En España nos hemos acostumbrado a hablar mucho de políticos y muy poco de política. Hemos hecho de la confrontación una forma de entretenimiento, un modo de descargar nuestra bilis contra quien piensa y actúa diferente, y hemos dejado a un lado los temas realmente importantes. Es el juego del espectáculo que interesa a los políticos, y lo hemos seguido a rajatabla.

El esperpento visto en Cataluña es un claro ejemplo. En los últimos años los dirigentes catalanes han estado tan ocupados en acariciar la independencia que han desatendido las necesidades básicas del ciudadano. ¿Podría el lector decirme qué piensa Artur Mas de la pensiones? ¿Qué piensa Puigdemont de la ayuda a dependencia? Y Rufián, entre numerito y numerito en el Congreso, ¿qué propuestas ha hecho para mejorar las condiciones de los autónomos?
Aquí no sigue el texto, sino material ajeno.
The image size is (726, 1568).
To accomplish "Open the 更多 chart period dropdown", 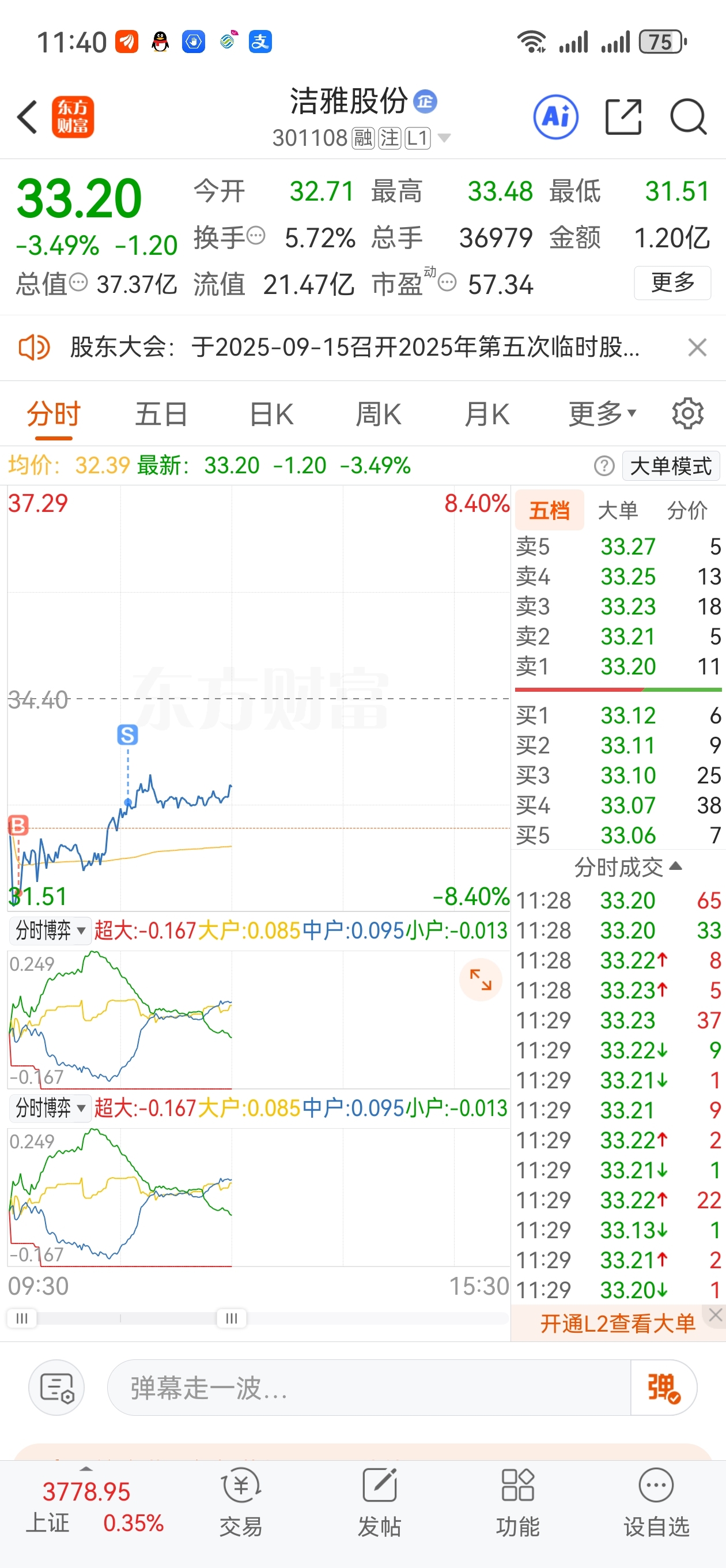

Si ustedes tienen las respuestas -cosa que dudo-, les felicito. Yo conozco cuál es la postura de estos haraganes hacia el independentismo -todo lo que se puede conocer teniendo en cuenta que ni ellos mismos, recordemos sus muchos bandazos, parecen saberlo-, pero desconozco por completo cuáles son sus planteamientos para que los ciudadanos catalanes vivan mejor.
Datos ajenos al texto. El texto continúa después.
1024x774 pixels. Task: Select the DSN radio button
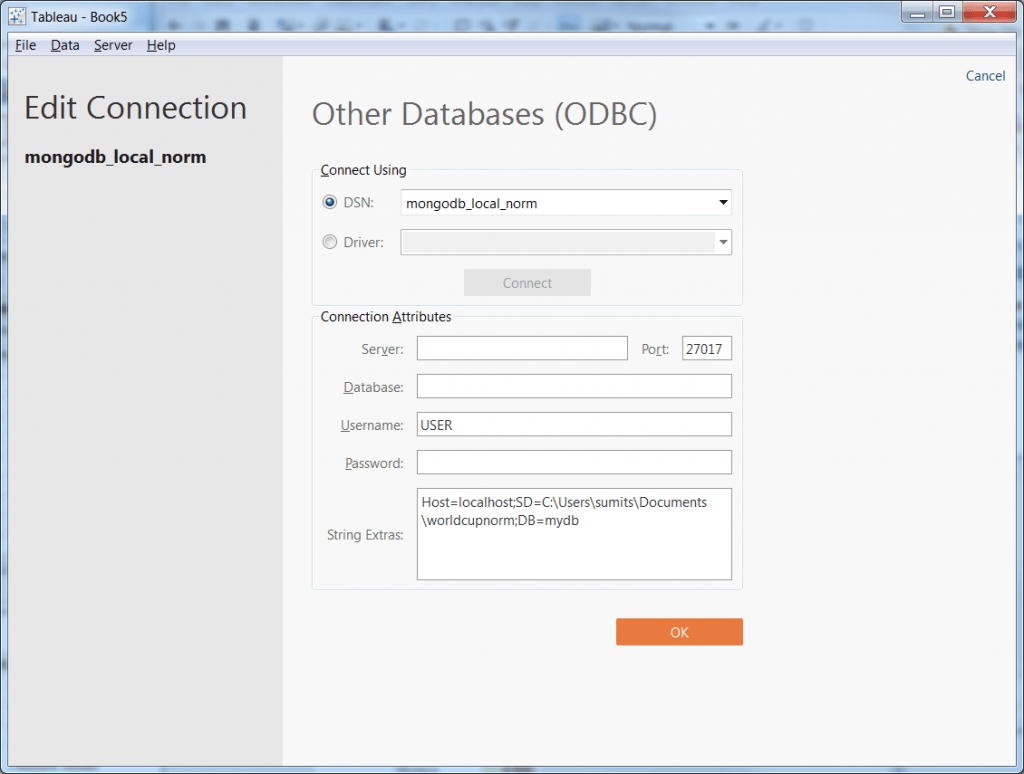coord(330,203)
Lo mismo puede decirse del resto de los gobernantes de este país. Nos hemos centrado en la enésima fisura de Podemos (un partido que es de por sí una fisura dentro de una grieta), en el escrache que sufrió Albiol o en los espíritus que frecuenta la mujer de Puigdemont.
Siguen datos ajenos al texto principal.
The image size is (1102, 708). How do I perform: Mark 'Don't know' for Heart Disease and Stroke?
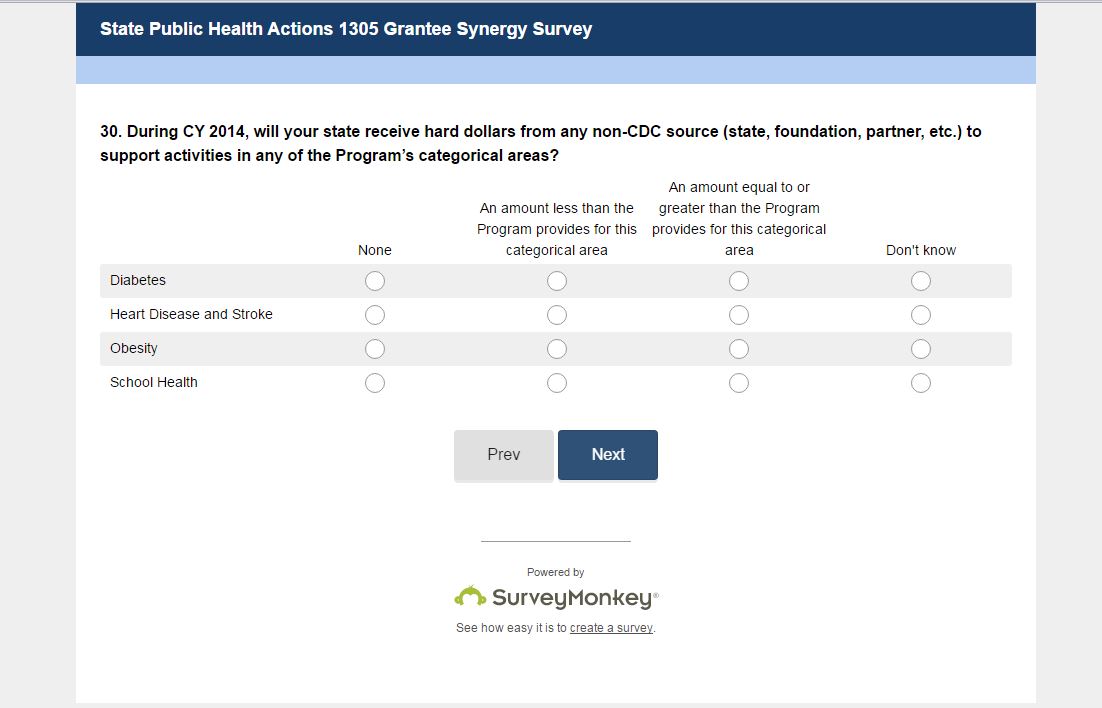click(921, 315)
La política de verdad aburre al ciudadano medio. Lo que nos gusta no es la política, sino el circo político que alimenta los memes, representación humorística de nuestra impotencia. La política se ha convertido en un club de la comedia en el que los políticos hacen la gracia o la pirueta de turno… a costa de nuestros bolsillos.

Como público cautivo de la tragicomedia política, no sabemos si reírnos o echarnos a llorar. O quizá ambas cosas.